*** SOURCE RECORDS ***

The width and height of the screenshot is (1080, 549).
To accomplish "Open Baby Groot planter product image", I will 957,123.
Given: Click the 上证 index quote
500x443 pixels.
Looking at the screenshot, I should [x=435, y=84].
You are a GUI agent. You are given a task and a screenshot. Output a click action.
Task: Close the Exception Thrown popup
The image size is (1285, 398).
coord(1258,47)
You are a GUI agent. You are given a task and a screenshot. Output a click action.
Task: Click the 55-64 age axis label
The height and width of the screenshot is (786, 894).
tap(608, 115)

*** End of SOURCE RECORDS ***
*** SOURCE RECORDS ***

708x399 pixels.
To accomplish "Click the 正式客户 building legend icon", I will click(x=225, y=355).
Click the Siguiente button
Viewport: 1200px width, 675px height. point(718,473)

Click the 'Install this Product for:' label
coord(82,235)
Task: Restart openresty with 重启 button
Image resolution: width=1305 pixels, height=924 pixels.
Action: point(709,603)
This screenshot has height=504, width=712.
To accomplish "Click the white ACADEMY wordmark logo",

*** End of SOURCE RECORDS ***

Given the data above, transcribe exactly the lines from the one containing "Click the 'Install this Product for:' label" down to the one containing "the white ACADEMY", and no others.

▸ **SOLUTION FOR THIS EXERCISE**
Click the 'Install this Product for:' label
coord(82,235)
Task: Restart openresty with 重启 button
Image resolution: width=1305 pixels, height=924 pixels.
Action: point(709,603)
This screenshot has height=504, width=712.
To accomplish "Click the white ACADEMY wordmark logo",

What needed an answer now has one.